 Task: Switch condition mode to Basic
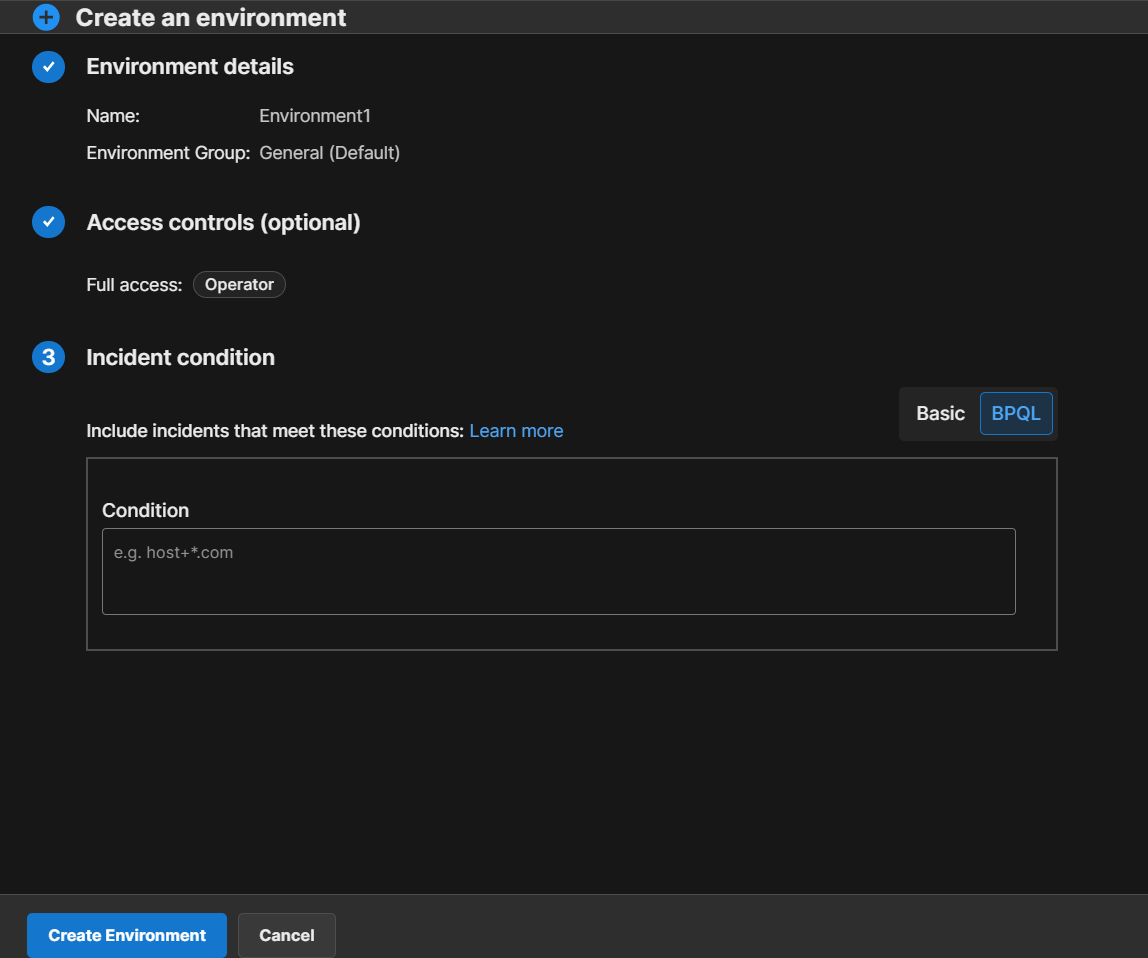pyautogui.click(x=940, y=414)
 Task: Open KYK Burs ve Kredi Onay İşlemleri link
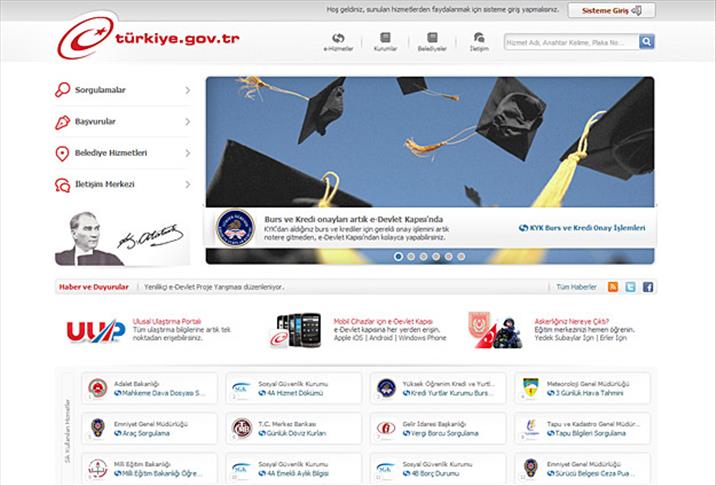(581, 228)
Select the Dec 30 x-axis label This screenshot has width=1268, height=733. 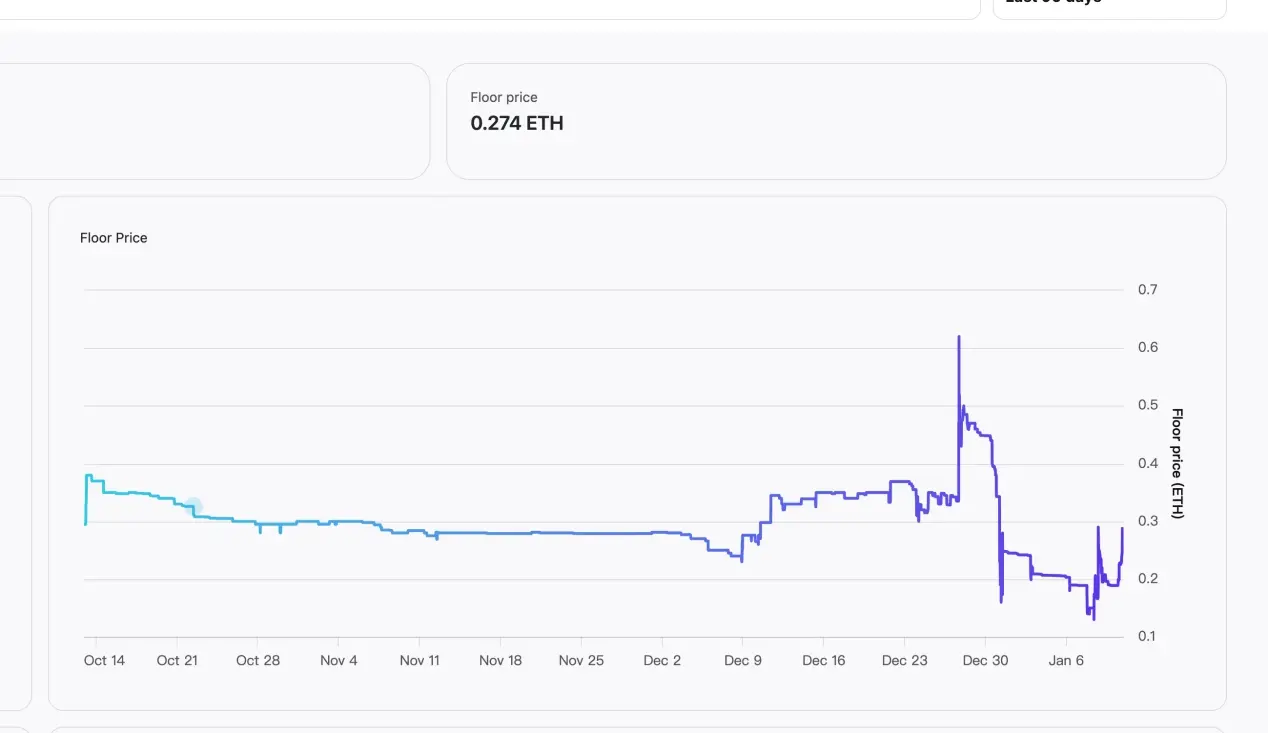click(x=985, y=660)
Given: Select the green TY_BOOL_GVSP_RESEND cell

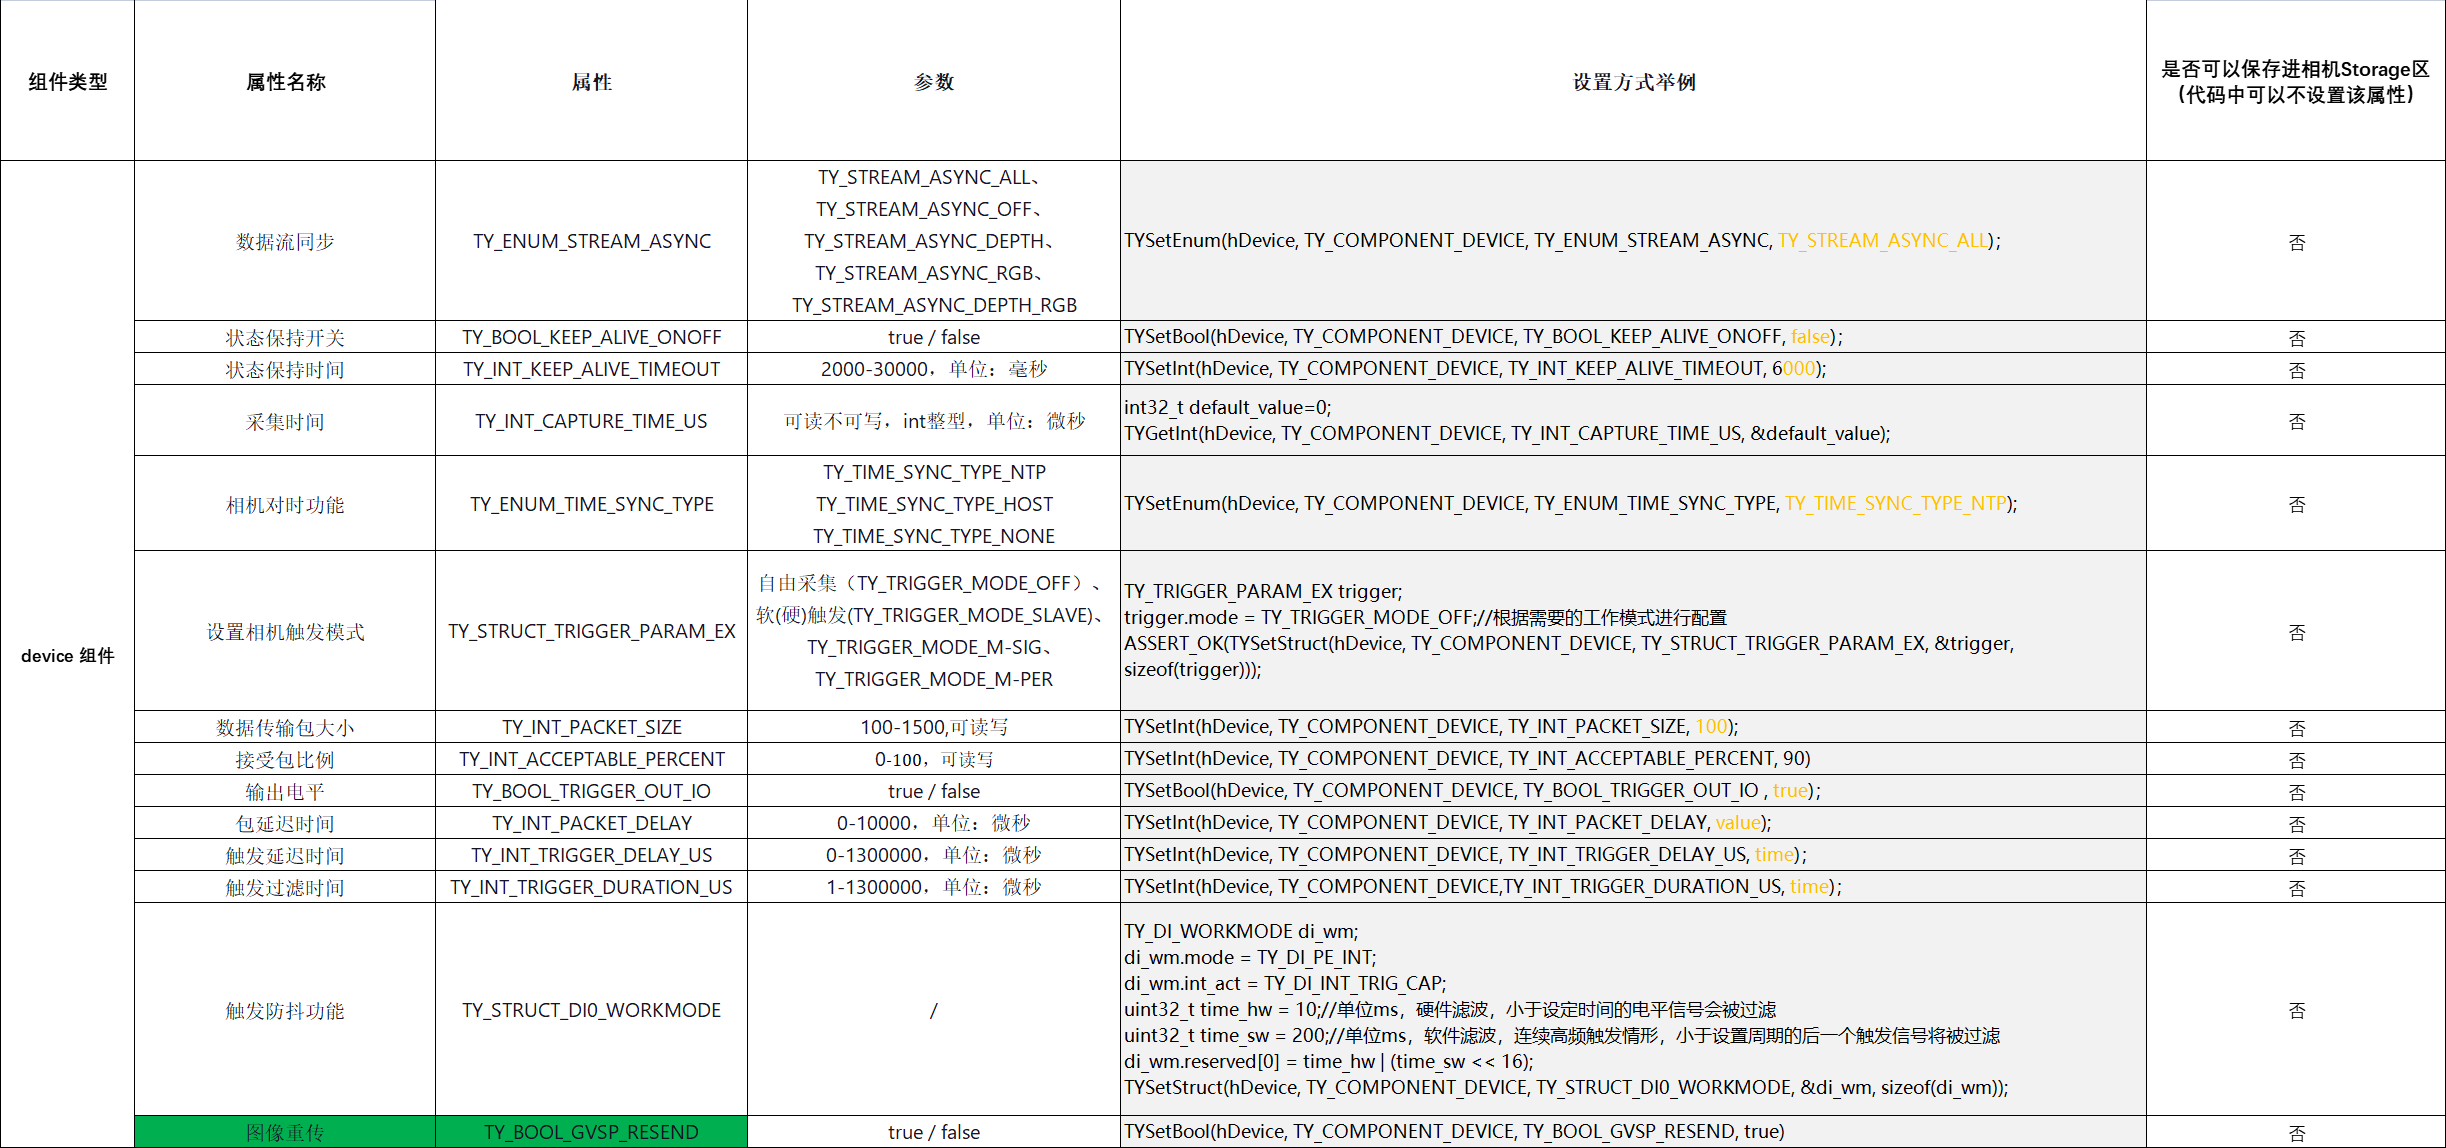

======

■ Work required ■
List each line of the data that contains the string "Task", matching case exactly.

■ Reply ■
 Task: Switch condition mode to Basic
 Task: Open KYK Burs ve Kredi Onay İşlemleri link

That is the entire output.